Material supplied
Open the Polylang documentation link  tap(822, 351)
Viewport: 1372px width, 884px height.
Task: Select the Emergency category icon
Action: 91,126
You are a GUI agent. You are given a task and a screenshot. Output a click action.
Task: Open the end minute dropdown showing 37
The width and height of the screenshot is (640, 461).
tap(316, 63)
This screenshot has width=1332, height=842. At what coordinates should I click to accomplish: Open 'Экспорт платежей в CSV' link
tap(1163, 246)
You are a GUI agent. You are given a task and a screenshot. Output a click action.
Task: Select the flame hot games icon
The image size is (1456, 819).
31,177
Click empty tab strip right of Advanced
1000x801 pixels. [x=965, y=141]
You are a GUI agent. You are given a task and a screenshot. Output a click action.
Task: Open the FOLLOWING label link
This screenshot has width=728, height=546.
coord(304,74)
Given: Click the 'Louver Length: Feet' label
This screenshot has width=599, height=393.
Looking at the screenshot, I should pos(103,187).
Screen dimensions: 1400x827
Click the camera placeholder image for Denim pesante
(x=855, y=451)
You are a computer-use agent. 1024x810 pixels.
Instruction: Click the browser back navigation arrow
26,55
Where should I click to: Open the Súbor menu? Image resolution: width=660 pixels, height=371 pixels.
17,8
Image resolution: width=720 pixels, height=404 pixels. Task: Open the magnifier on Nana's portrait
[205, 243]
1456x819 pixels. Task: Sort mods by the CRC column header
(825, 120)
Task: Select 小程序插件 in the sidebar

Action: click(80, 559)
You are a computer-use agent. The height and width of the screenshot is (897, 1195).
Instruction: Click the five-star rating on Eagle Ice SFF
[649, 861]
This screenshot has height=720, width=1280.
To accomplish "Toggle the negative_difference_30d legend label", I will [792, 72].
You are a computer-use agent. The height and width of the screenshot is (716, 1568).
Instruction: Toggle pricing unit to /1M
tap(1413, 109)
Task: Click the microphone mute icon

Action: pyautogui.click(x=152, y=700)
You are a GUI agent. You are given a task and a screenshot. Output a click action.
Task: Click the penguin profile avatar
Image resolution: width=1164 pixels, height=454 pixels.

Task to complete
Write out every entry exactly as it appears.

Your response
Open the Polylang documentation link  tap(822, 351)
Viewport: 1372px width, 884px height.
Task: Select the Emergency category icon
Action: 91,126
You are a GUI agent. You are given a task and a screenshot. Output a click action.
Task: Open the end minute dropdown showing 37
The width and height of the screenshot is (640, 461).
tap(316, 63)
This screenshot has width=1332, height=842. At what coordinates should I click to accomplish: Open 'Экспорт платежей в CSV' link
tap(1163, 246)
You are a GUI agent. You are given a task and a screenshot. Output a click action.
Task: Select the flame hot games icon
The image size is (1456, 819).
31,177
Click empty tab strip right of Advanced
1000x801 pixels. [x=965, y=141]
You are a GUI agent. You are given a task and a screenshot. Output a click action.
Task: Open the FOLLOWING label link
This screenshot has width=728, height=546.
coord(304,74)
Given: Click the 'Louver Length: Feet' label
This screenshot has width=599, height=393.
Looking at the screenshot, I should pos(103,187).
Screen dimensions: 1400x827
Click the camera placeholder image for Denim pesante
(x=855, y=451)
You are a computer-use agent. 1024x810 pixels.
Instruction: Click the browser back navigation arrow
26,55
Where should I click to: Open the Súbor menu? Image resolution: width=660 pixels, height=371 pixels.
17,8
Image resolution: width=720 pixels, height=404 pixels. Task: Open the magnifier on Nana's portrait
[205, 243]
1456x819 pixels. Task: Sort mods by the CRC column header
(825, 120)
Task: Select 小程序插件 in the sidebar

Action: click(80, 559)
You are a computer-use agent. The height and width of the screenshot is (897, 1195).
Instruction: Click the five-star rating on Eagle Ice SFF
[649, 861]
This screenshot has height=720, width=1280.
To accomplish "Toggle the negative_difference_30d legend label", I will [792, 72].
You are a computer-use agent. The height and width of the screenshot is (716, 1568).
Instruction: Toggle pricing unit to /1M
tap(1413, 109)
Task: Click the microphone mute icon

Action: pyautogui.click(x=152, y=700)
You are a GUI agent. You are given a task and a screenshot. Output a click action.
Task: Click the penguin profile avatar
Image resolution: width=1164 pixels, height=454 pixels.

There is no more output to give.